Ball State President Jo Ann Gora says the state’s funding formula for higher education unfairly favors some schools over others.
Gora says the state’s performance funding system is a one-size-fits-all structure that favors large and growing campuses. She says schools like Ball State – which Gora believes has focused on quality, rather than quantity – are penalized.
She uses the example of giving funding preference to schools that produce more science, technology, engineering or math degrees – the so-called STEM subjects. Gora says, if a student who excels in math majors in math, the school gets an extra $20,000. But she says, if they major in another area, like business, it’s a different story.
“A lot of accounting majors were good in math. They want to major in business; they want to become a business owner,” Gora said. “Well, we don’t get that money. We lose that money because of a good choice that that student made for themselves.”

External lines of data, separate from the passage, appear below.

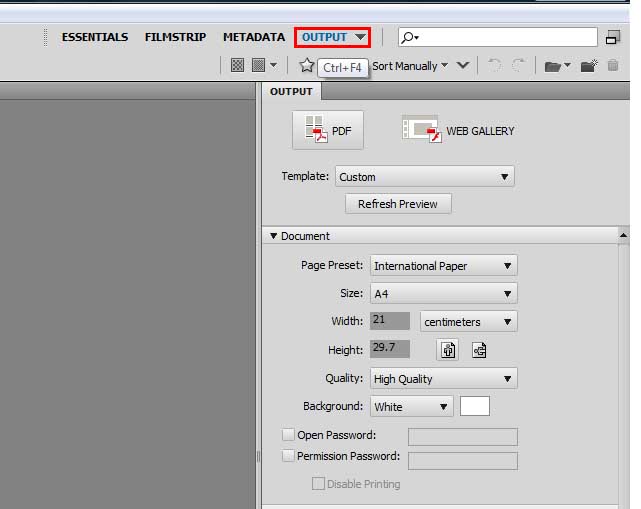This screenshot has height=509, width=641.
Task: Switch to the Metadata workspace
Action: (x=254, y=37)
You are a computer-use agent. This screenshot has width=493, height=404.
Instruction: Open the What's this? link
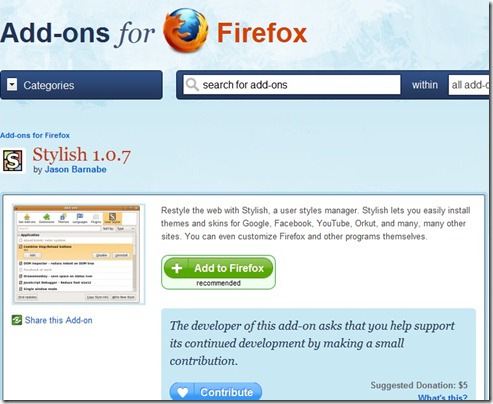tap(443, 397)
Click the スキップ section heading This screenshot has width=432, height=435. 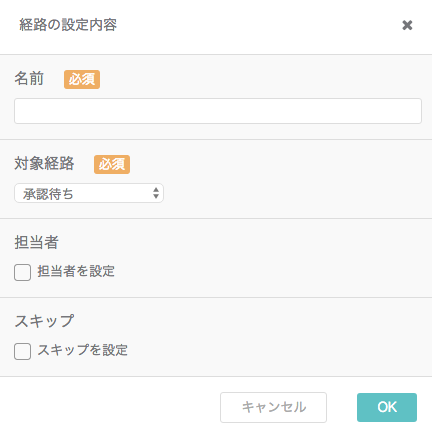tap(44, 321)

Indiana University President Michael McRobbie says he supports the new funding formula, but only if the state does its part.
“For performance funding to be a sustainable model, appropriation of new state dollars is essential,” McRobbie said, “especially at a time when investment in higher education – and its importance to Hoosiers and the future of the state – has never been higher.”
McRobbie says IU’s top funding priority is for rehabilitation and renovation dollars – essentially, the upkeep of its buildings. The legislature chose not to provide any R&R funding in the budget passed two years ago, though the Commission for Higher Education is recommending that decision change in the new budget.